Excellent! Some good advice from (ex and current) Classic owners. Glad it's helping and you're enjoying it. As you can see there are loads of little upgrades and accessories to splash a few quid on when you feel the desire to do so, some more expensive than others. It all helps to get better results which is rewarding and makes the Classic a fun machine to start your journey with. Some stick with it forever as once you've got it sorted it makes good shots - if anything it's wanting to make 2 or more milky drinks in succession that pushes some (eg me!) to upgrade.


----------



## abraxas69 (Jan 7, 2016)

hotmetal said:


> Excellent! Some good advice from (ex and current) Classic owners. Glad it's helping and you're enjoying it. As you can see there are loads of little upgrades and accessories to splash a few quid on when you feel the desire to do so, some more expensive than others. It all helps to get better results which is rewarding and makes the Classic a fun machine to start your journey with. Some stick with it forever as once you've got it sorted it makes good shots - if anything it's wanting to make 2 or more milky drinks in succession that pushes some (eg me!) to upgrade.

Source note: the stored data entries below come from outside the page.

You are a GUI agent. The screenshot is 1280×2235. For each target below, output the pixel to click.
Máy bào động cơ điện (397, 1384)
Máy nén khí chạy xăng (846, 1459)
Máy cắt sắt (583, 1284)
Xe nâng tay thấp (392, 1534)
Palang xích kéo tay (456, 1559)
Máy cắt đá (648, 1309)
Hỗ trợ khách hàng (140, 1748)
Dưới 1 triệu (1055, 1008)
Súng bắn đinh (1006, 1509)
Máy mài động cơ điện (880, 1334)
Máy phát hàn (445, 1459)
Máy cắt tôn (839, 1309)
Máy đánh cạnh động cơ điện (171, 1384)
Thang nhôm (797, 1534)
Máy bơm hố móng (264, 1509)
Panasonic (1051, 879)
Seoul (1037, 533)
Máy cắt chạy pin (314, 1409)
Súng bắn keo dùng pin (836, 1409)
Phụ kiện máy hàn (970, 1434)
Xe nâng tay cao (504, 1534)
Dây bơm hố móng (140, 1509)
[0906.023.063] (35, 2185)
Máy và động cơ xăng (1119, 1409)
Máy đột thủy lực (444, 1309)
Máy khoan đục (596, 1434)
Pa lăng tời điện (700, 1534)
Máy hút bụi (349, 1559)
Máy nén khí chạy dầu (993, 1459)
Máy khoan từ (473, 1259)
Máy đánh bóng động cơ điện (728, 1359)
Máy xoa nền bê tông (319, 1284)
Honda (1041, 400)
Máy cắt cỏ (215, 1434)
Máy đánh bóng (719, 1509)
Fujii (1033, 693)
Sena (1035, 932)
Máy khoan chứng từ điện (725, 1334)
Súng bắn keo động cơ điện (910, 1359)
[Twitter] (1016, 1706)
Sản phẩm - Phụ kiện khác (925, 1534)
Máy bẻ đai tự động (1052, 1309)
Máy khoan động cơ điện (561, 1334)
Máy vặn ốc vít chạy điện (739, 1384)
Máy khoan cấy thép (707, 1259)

You're spot on there. I'm like a kid in a toy shop at the moment, reading one thread (ooh, I'll do that next), then another (no, I'll do *that*), then another. MrShade's PID has just caught my eye! But got some much needed basic essentials arriving tomorrow (hopefully), so that will push things along for now.

Plus, got a birthday coming up in March. My OH is always complaining she doesn't know what to buy me - going to be no lack of options this year!


----------